Combination of heterologous fibrin sealant and bioengineered human embryonic stem cells to improve regeneration following autogenous sciatic nerve grafting repair

Abstract

Background: Peripheral nerve injury is a worldwide clinical problem, and the preferred surgical method for treating it is the end-to-end neurorrhaphy. When it is not possible due to a large nerve gap, autologous nerve grafting is used. However, these surgical techniques result in nerve regeneration at highly variable degrees. It is thus very important to seek complementary techniques to improve motor and sensory recovery. One promising approach could be cell therapy. Transplantation therapy with human embryonic stem cells (hESCs) is appealing because these cells are pluripotent and can differentiate into specialized cell types and have self-renewal ability. Therefore, the main objective of this study was to find conditions under which functional recovery is improved after sciatic nerve neurorrhaphy.
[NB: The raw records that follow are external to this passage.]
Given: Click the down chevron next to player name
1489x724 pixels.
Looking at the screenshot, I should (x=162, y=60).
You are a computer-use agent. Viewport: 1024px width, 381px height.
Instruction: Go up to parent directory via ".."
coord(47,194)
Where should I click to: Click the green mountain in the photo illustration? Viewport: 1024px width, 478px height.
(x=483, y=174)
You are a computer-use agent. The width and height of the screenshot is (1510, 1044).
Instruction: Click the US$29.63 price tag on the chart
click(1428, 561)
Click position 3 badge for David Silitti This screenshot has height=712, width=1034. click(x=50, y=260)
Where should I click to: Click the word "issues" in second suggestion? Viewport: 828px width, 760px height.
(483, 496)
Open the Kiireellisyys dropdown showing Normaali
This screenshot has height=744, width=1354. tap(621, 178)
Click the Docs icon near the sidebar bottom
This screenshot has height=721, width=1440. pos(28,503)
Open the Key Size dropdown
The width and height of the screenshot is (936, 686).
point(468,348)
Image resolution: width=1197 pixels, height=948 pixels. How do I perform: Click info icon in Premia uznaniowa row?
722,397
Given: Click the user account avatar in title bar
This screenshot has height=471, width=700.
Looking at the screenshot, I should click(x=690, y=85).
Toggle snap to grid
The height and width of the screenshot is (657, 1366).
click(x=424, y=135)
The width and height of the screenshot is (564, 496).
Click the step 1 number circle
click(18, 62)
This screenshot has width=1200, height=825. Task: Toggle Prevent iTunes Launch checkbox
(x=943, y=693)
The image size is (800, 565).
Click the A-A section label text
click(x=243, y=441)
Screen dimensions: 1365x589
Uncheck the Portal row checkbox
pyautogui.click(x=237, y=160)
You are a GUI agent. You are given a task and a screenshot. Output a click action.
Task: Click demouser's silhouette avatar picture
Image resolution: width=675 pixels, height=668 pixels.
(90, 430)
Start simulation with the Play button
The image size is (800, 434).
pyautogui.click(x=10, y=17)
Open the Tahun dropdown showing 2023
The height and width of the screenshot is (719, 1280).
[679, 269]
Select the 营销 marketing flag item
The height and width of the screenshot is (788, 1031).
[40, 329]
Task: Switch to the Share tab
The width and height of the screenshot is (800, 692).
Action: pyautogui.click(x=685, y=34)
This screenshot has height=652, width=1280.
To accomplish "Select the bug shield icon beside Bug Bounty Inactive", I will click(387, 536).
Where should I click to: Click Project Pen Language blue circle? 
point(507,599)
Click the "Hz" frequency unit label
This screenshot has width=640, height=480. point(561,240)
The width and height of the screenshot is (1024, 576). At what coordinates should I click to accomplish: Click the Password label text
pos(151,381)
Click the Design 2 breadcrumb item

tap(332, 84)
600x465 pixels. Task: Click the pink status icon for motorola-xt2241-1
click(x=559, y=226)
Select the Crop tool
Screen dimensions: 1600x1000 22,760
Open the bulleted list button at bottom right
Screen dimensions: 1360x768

We assumed that hESC, either alone or in combination with heterologous fibrin sealant scaffold, could be used to support regeneration in a mouse model of sciatic nerve injury and repair via autografting with end-to-end neurorrhaphy. Methods: Five millimeters of the sciatic nerve of C57BL/6 J mice were transected off and rotated 180 degrees to simulate an injury, and then stumps were sutured. Next, we applied heterologous fibrin sealant and/or human embryonic stem cells genetically altered to overexpress fibroblast growth factor 2 (FGF2) at the site of the injury. The study was designed to include six experimental groups comprising neurorrhaphy (N), neurorrhaphy + heterologous fibrin sealant (N + F), neurorrhaphy + heterologous fibrin sealant + doxycycline (N + F + D), neurorrhaphy + heterologous fibrin sealant + wild-type hESC (N + F + W), neurorrhaphy + heterologous fibrin sealant + hESC off (N + F + T), and neurorrhaphy + heterologous fibrin sealant + hESC on via doxycycline (N + F + D + T). We evaluated the recovery rate using Catwalk and von Frey functional recovery tests, as well as immunohistochemistry analysis. Results: The experiments indicated that sensory function improved when transgenic hESCs were used. The regeneration of sensory fibers indeed led to increased reflexes, upon stimulation of the paw ipsilateral to the lesion, as seen by von-Frey evaluation, which was supported by immunohistochemistry. Conclusions: Overall, the present data demonstrated that transgenic embryonic stem cells, engineered to overexpress FGF-2 in an inducible fashion, could be employed to support regeneration aiming at the recovery of both motor and sensory functions.